• [PASSAGE]

Exercise_11 : Chaotic Tumbling of Hyperion

Problem 4.19 & 4.20

冉峰 弘毅班 2014301020064

Abstract

• It is known that the motion of asteriods located near the Kirkwood gaps is believed to be chaotic. And there is various chaotic motion of planet which will be a fairly difficult stimulation. However, there is one case of chaos in our solar system that is accessible to a fairly simple stimulation, that is the Hyperion. In this assignment, the motion of Hyperion will be discussed according to the instruction of Problem 4.19 and 4.20.

Background

The Basic Information of Hyperion:

• Hyperion, also known as Saturn VII (7), is a moon of Saturn discovered by William Cranch Bond, George Phillips Bond and William Lassell in 1848. It is distinguished by its irregular shape, its chaotic rotation, and its unexplained sponge-like appearance. It was the first non-round moon to be discovered.
  The moon is named after Hyperion, the Titan god of watchfulness and observation – the elder brother of Cronus, the Greek equivalent of Saturn – in Greek mythology. It is also designated Saturn VII. The adjectival form of the name is Hyperionian.
  Hyperion's discovery came shortly after John Herschel had suggested names for the seven previously-known satellites of Saturn in his 1847 publication Results of Astronomical Observations made at the Cape of Good Hope. William Lassell, who saw Hyperion two days after William Bond, had already endorsed Herschel's naming scheme and suggested the name Hyperion in accordance with it. He also beat Bond to publication.
  

Rotation of Hyperion:

• The Voyager 2 images and subsequent ground-based photometry indicated that Hyperion's rotation is chaotic, that is, its axis of rotation wobbles so much that its orientation in space is unpredictable. Hyperion, together with Pluto's moons Nix and Hydra, is among only a few moons in the Solar System known to rotate chaotically, although it is expected to be common in binary asteroids. It is also the only regular planetary natural satellite in the Solar System known not to be tidally locked.

• [DATA BLOCK]

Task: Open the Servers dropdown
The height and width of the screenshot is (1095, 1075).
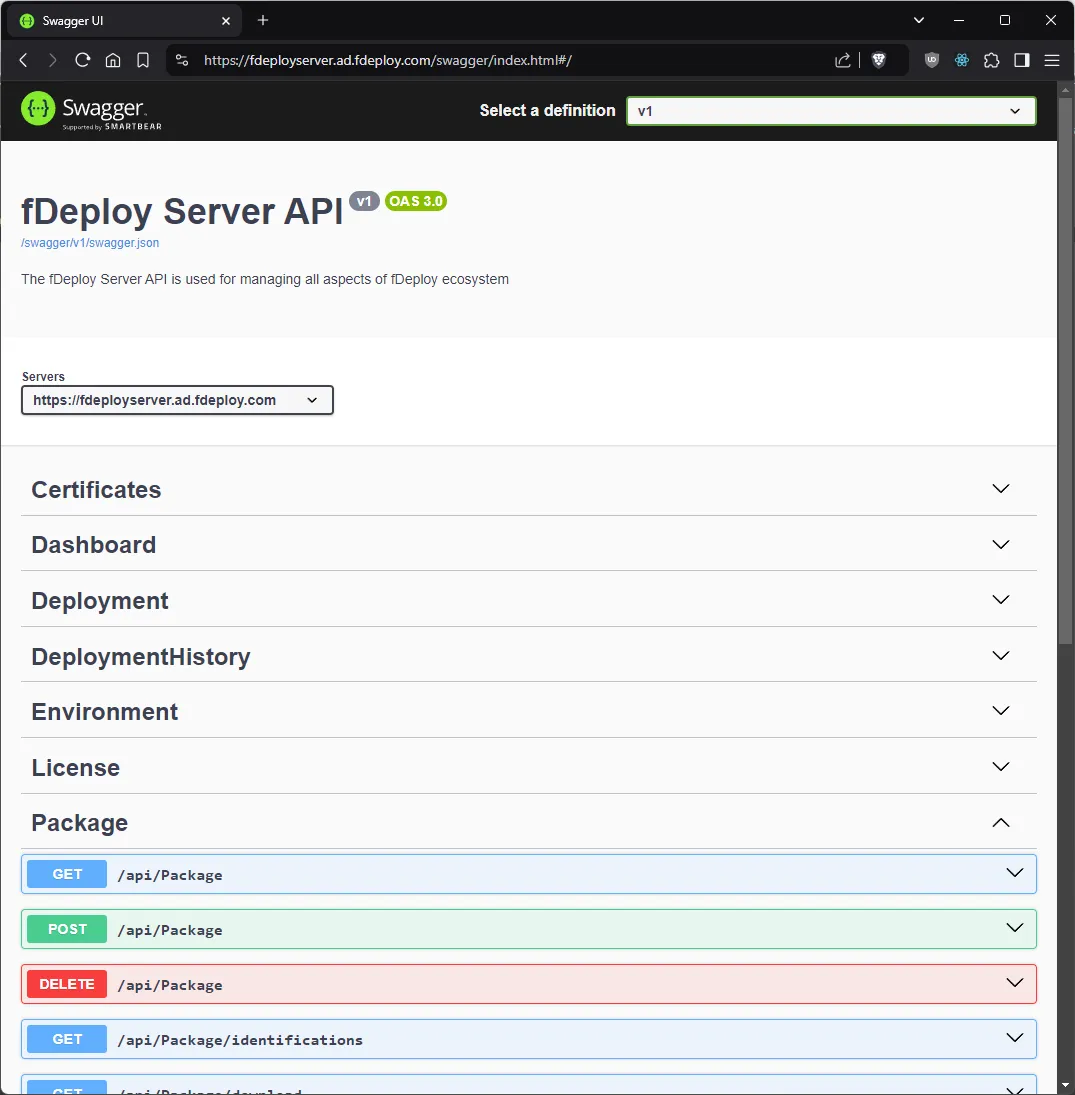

• [TO BE DONE]
a) According to the Hyperion exercise, which two of Pluto's moons also rotate chaotically?
b) Render this sentence from the Hyperion exercise in Spanish: "It was the first non-round moon to be discovered."
None of the data is needed here.

• [SET OF ANSWERS]
a) Nix and Hydra.

b) Fue la primera luna no redonda en ser descubierta.